● To do
When the line containing "The height and width of the screenshot is (779, 1568)." appears in the data below, begin copying there and stop only after the line containing "You are a computer-use agent. The".

Data items:
──────────
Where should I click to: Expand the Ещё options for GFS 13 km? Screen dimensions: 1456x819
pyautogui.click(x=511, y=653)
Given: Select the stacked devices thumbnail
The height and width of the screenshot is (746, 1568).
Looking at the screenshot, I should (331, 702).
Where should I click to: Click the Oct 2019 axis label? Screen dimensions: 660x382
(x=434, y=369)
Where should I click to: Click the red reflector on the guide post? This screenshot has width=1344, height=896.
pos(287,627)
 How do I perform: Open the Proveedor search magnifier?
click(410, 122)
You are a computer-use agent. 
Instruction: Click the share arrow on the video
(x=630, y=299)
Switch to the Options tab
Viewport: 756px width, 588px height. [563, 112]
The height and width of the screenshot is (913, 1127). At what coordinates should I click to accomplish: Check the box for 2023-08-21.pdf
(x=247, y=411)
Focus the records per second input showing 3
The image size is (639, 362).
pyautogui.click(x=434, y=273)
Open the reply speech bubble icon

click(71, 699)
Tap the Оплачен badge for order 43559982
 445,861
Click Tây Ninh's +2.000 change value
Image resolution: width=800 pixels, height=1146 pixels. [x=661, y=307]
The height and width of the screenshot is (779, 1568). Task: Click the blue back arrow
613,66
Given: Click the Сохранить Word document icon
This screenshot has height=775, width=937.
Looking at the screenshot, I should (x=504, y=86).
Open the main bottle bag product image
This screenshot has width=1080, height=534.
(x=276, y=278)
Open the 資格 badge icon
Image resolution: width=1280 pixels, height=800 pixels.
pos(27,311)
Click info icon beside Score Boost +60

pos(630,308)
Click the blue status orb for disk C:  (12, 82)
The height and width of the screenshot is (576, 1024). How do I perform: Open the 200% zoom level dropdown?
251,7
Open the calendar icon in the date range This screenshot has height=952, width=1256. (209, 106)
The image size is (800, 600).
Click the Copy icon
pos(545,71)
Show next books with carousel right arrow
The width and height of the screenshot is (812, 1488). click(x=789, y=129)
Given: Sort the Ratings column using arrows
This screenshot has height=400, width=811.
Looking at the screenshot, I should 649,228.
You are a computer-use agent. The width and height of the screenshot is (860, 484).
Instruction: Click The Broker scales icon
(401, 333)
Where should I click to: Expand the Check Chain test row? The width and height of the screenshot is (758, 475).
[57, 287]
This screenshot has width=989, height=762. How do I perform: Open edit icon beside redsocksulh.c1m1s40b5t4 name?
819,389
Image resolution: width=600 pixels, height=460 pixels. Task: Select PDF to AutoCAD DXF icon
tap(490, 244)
──────────
● Completed task
The height and width of the screenshot is (779, 1568). Task: Click the blue back arrow
613,66
Given: Click the Сохранить Word document icon
This screenshot has height=775, width=937.
Looking at the screenshot, I should (x=504, y=86).
Open the main bottle bag product image
This screenshot has width=1080, height=534.
(x=276, y=278)
Open the 資格 badge icon
Image resolution: width=1280 pixels, height=800 pixels.
pos(27,311)
Click info icon beside Score Boost +60

pos(630,308)
Click the blue status orb for disk C:  (12, 82)
The height and width of the screenshot is (576, 1024). How do I perform: Open the 200% zoom level dropdown?
251,7
Open the calendar icon in the date range This screenshot has height=952, width=1256. (209, 106)
The image size is (800, 600).
Click the Copy icon
pos(545,71)
Show next books with carousel right arrow
The width and height of the screenshot is (812, 1488). click(x=789, y=129)
Given: Sort the Ratings column using arrows
This screenshot has height=400, width=811.
Looking at the screenshot, I should 649,228.
You are a computer-use agent. The width and height of the screenshot is (860, 484).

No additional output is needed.